Kiedy: Teraz i w kinie – bo to najlepsza premiera tego tygodnia. Jeśli się nie wyrobicie, to później w TV/DVD, bo to po prostu film, który należy zobaczyć.
– Dziewczyny
O czym: Pewna nastolatka z problemami, odkrywa, że najwięcej radości daje jej pisanie piosenek oraz śpiewanie. Tak też robi.
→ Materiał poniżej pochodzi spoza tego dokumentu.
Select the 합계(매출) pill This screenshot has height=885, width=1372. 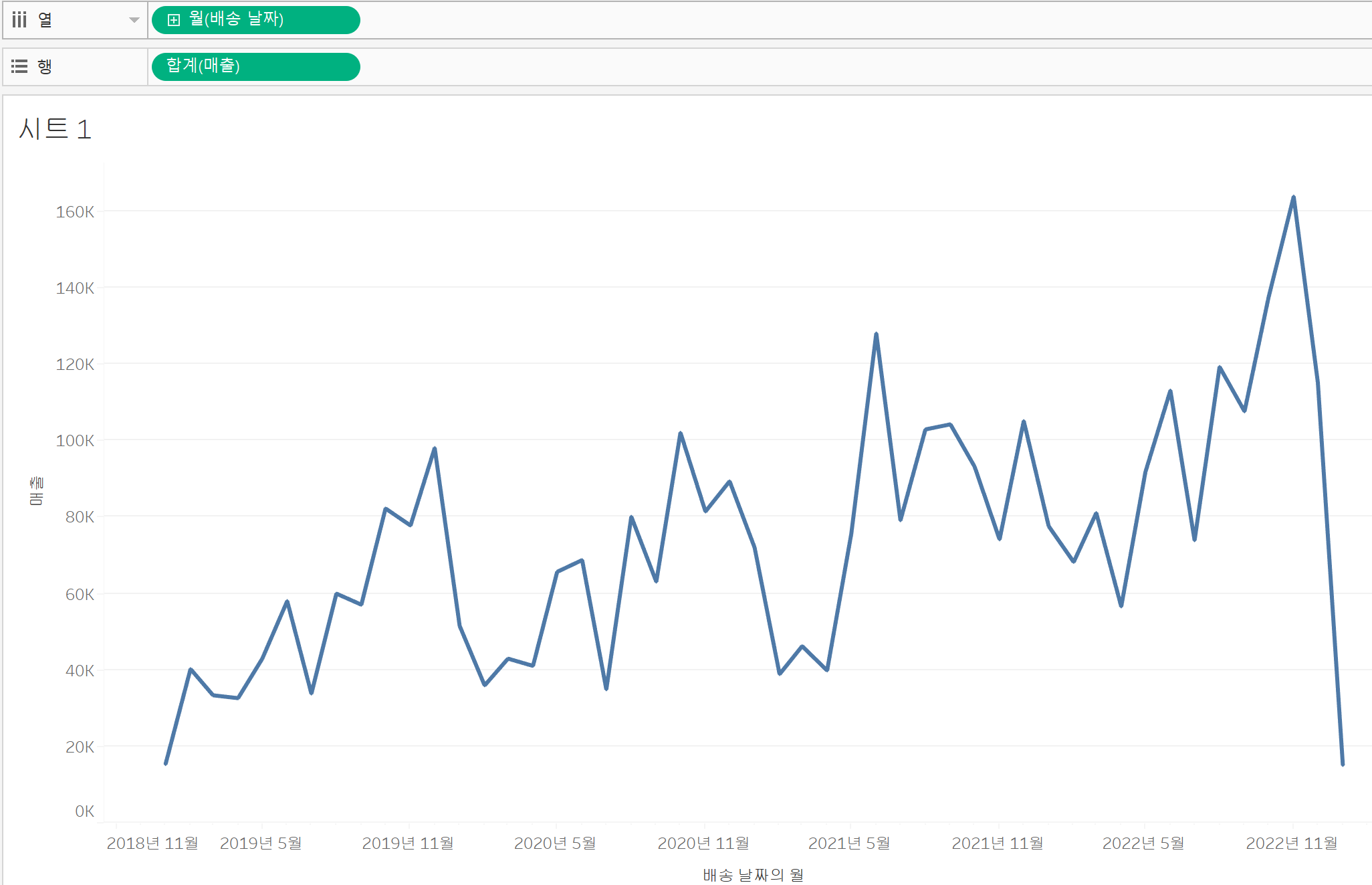[x=255, y=66]
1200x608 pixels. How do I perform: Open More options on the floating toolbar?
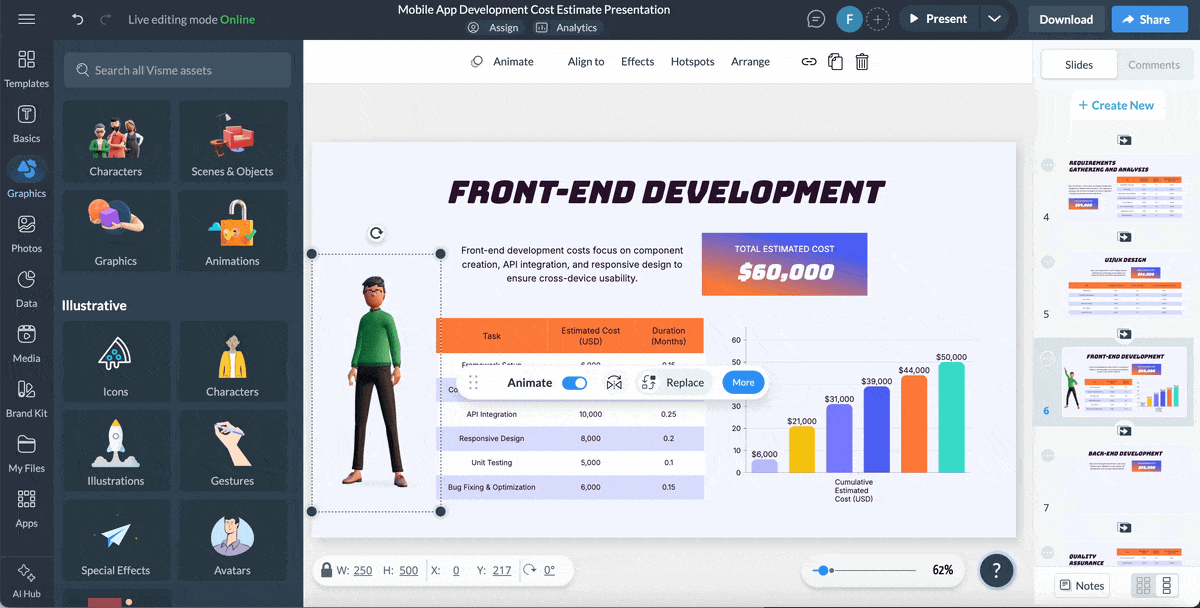(743, 382)
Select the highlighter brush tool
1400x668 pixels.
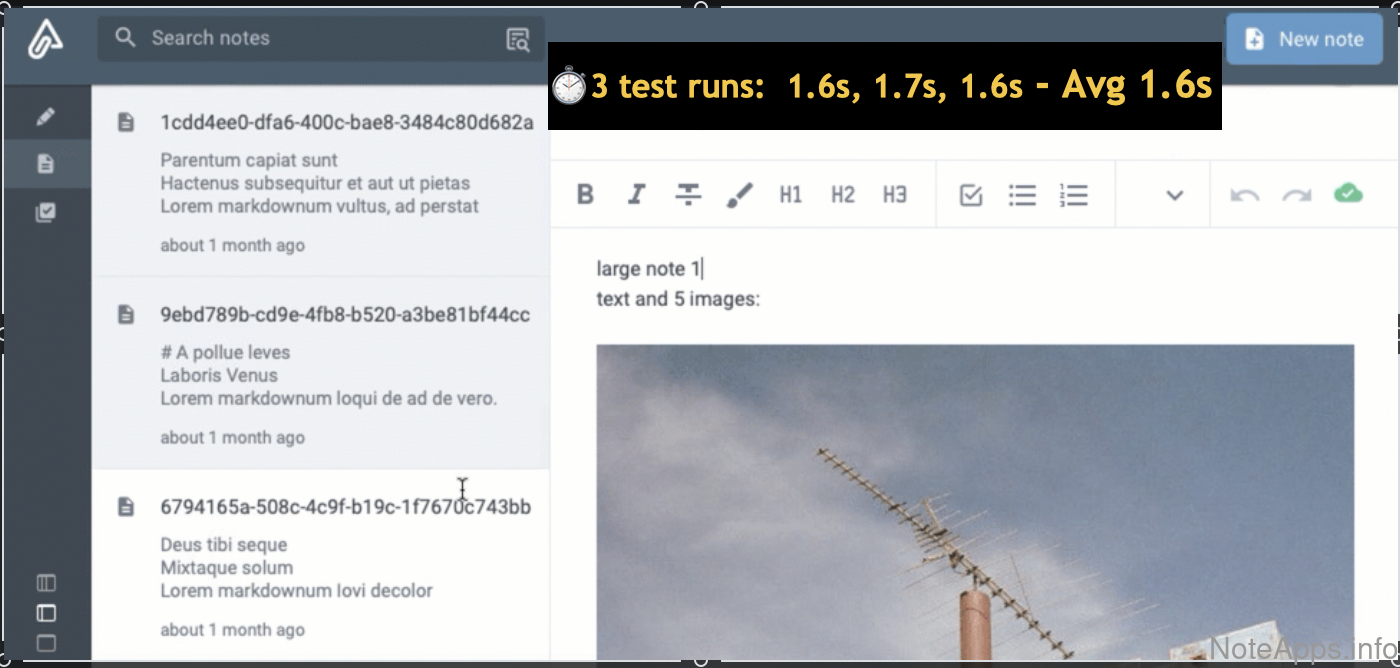point(739,195)
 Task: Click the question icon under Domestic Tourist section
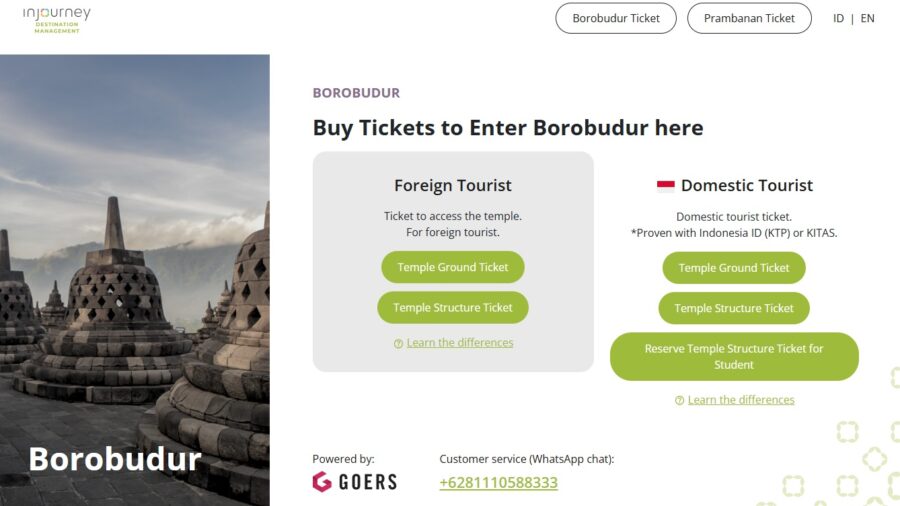[x=679, y=400]
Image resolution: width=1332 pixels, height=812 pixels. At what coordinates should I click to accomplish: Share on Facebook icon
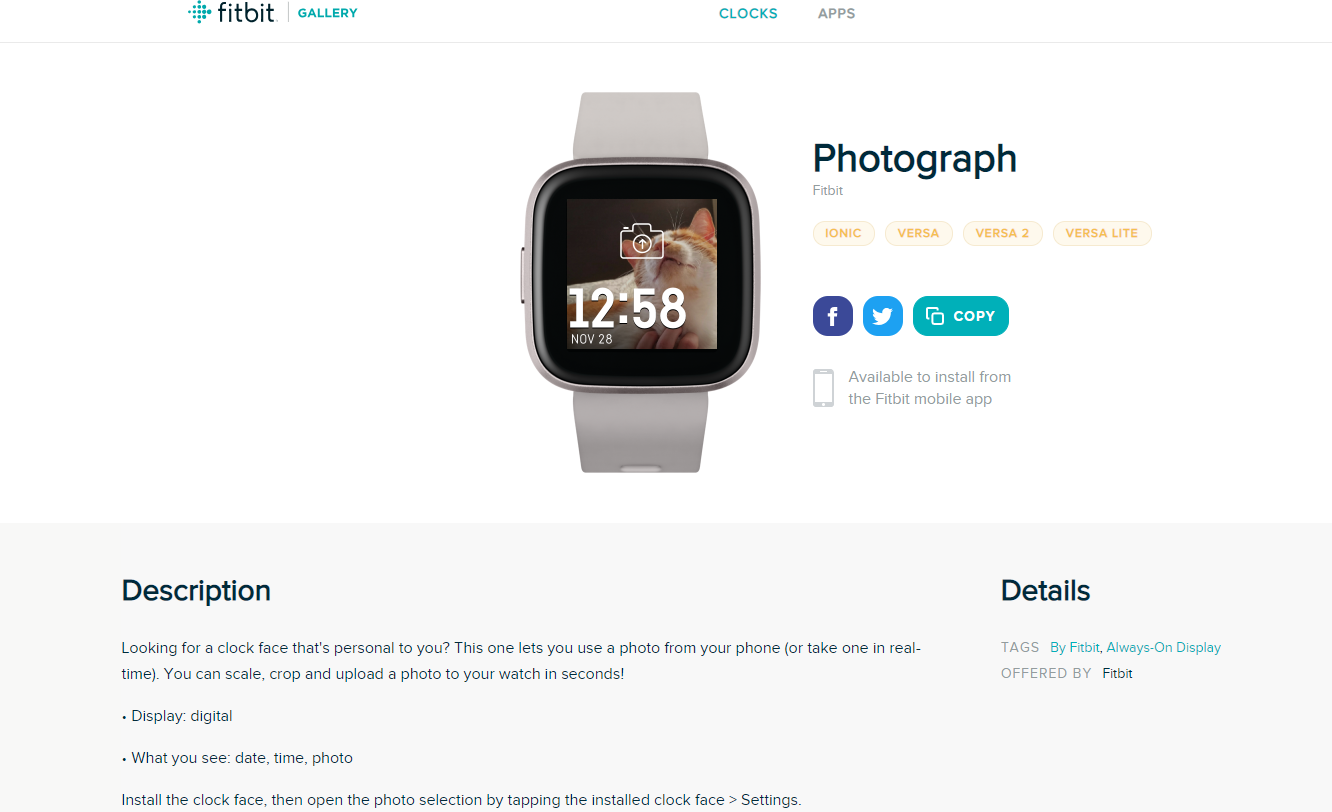click(832, 316)
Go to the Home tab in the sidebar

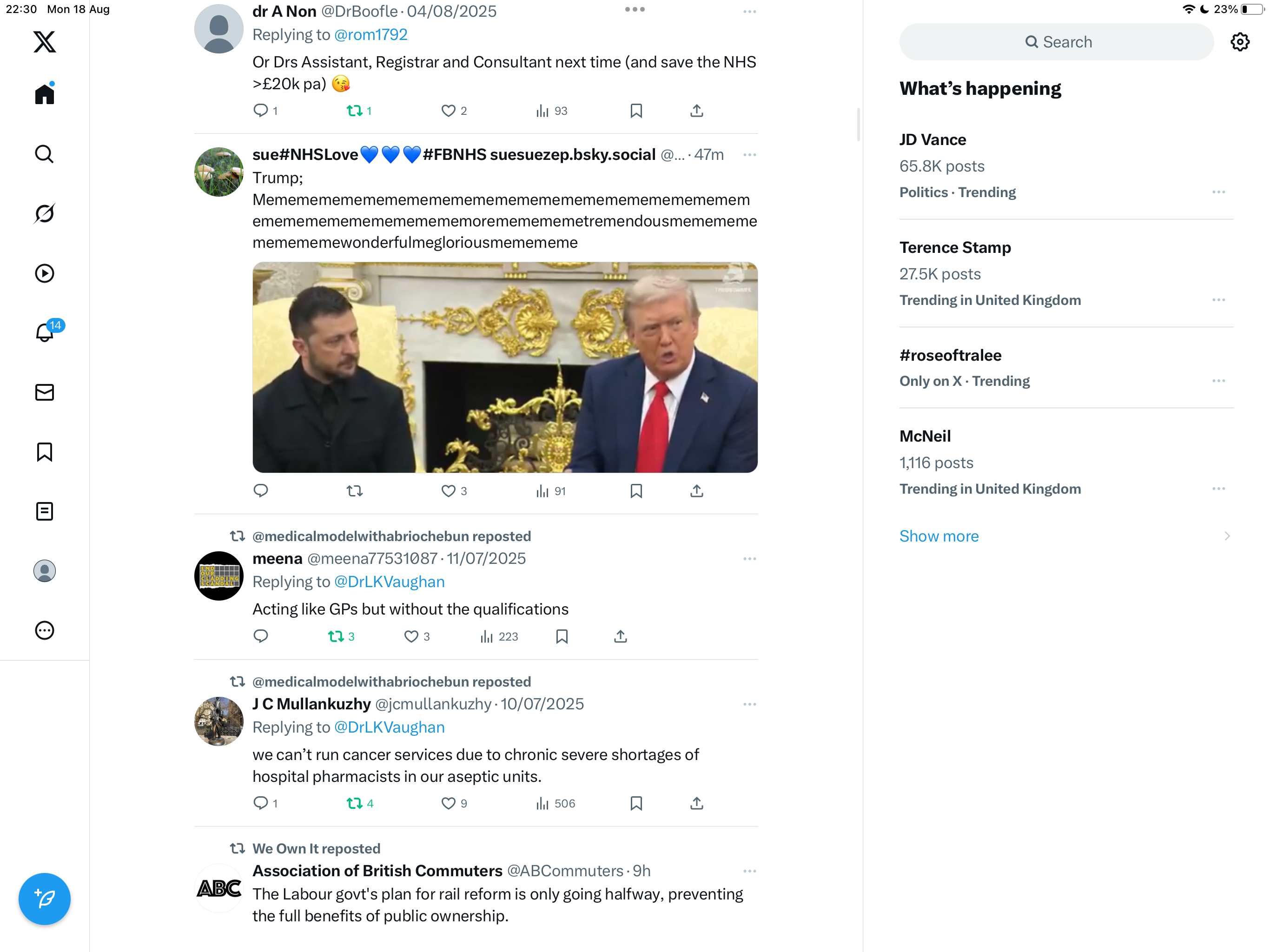point(44,93)
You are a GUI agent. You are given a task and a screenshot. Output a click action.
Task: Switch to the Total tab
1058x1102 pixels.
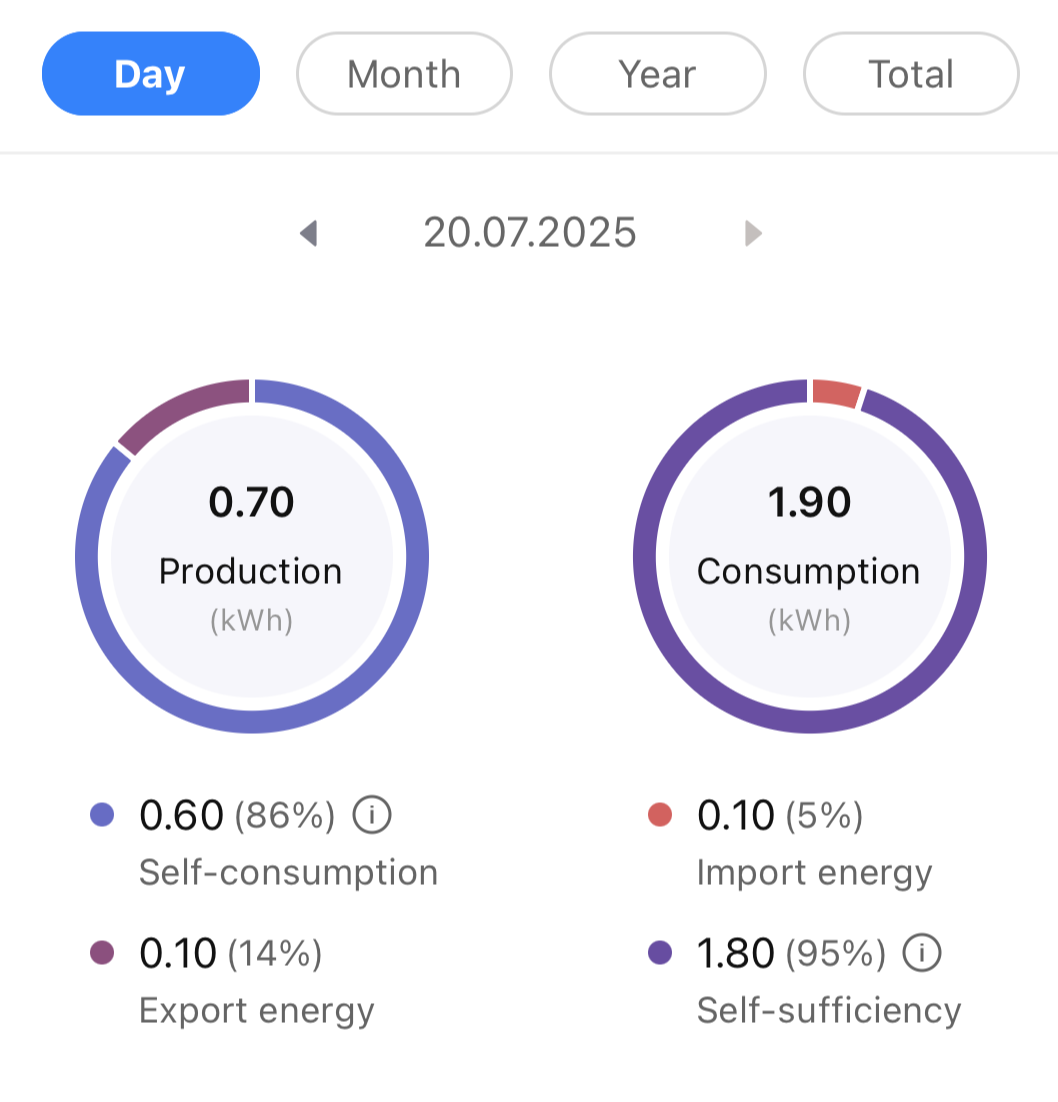(x=911, y=73)
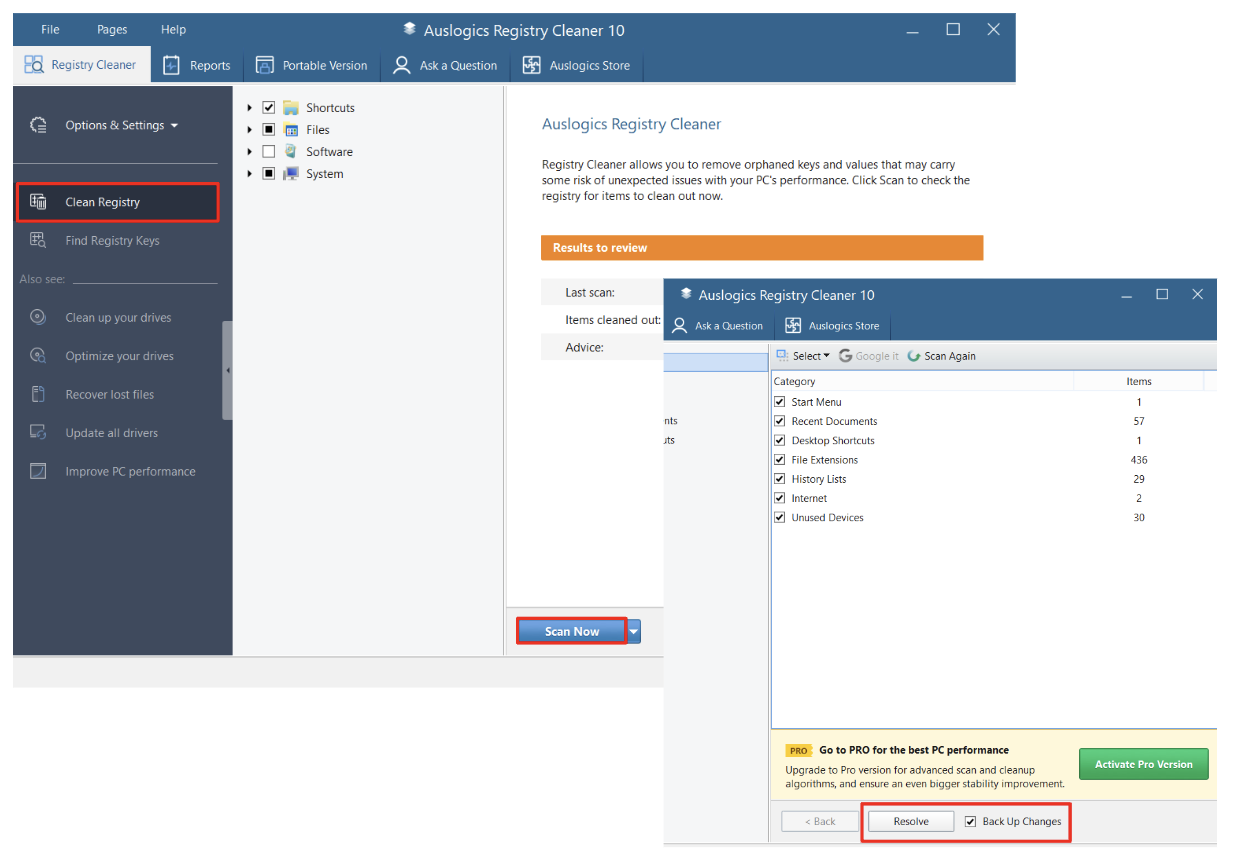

Dlaczego tak: To dobre pytanie i dość trudno mi odpowiedzieć. Właściwie oglądałem to tylko dlatego, że Emily Browning była super gorąca i seksowna w filmie Sucker Punch (bardzo polecam), ale tutaj jest brzydsza i strasznie wychudzona. Film jest dość „brytyjski” jesli ktoś to lubi, to jest to z pewnością plus. Jako musical broni się znośnie wykonanymi piosenkami i na pewno całkiem sporą ich ilością, śpiewają co 10-15 minut. W tle jest też jakaś historia o dojrzewaniu, problemach psychicznych i problemach z wagą – więc jeśli przeżyliście coś takiego na własnej skórze, to może Wam się tu podobać. Jest też nieodłączny wątek miłosny.
Dlaczego nie: Widzę, że soundtrack z tego filmu jest dość popularny, ale nie mam pojęcia dlaczego. Nie jest to nic pokroju Mamma Mia, właściwie to nie zapamiętałem nawet jednej piosenki, nie mają polotu, pasują do filmu, ale tu się ich rola powinna skończyć. Dowolne High School Musical jest dużo barwniejsze. Oczywiście to dramat i nikt tu nie skacze w powietrze i nie jeździ na białym koniu, ja wiem, ale wszystko jest nagrane na jedno kopyto i prawie że taśmowo. Sam film nie jest jakoś bardzo porywający, nie jest ciekawy i właściwie niczym się nie wyróżnia. Wątła liczba seansów na które można się wybrać chyba tylko to potwierdza.
Kiedy: Właściwie to najlepiej nigdy, są ciekawsze sposoby spędzenia dwóch godzin. Granie na gitarze na ulicy, masturbacja, albo np. układanie puzzli, gdy rozsypiecie na podłogę bułkę tartą i będziecie się starać złożyć z tego bagietkę. Pomijając, że plakat jest brzydki, jego hasło reklamowe najlepiej opisuje to, czy warto wybrać się do kina.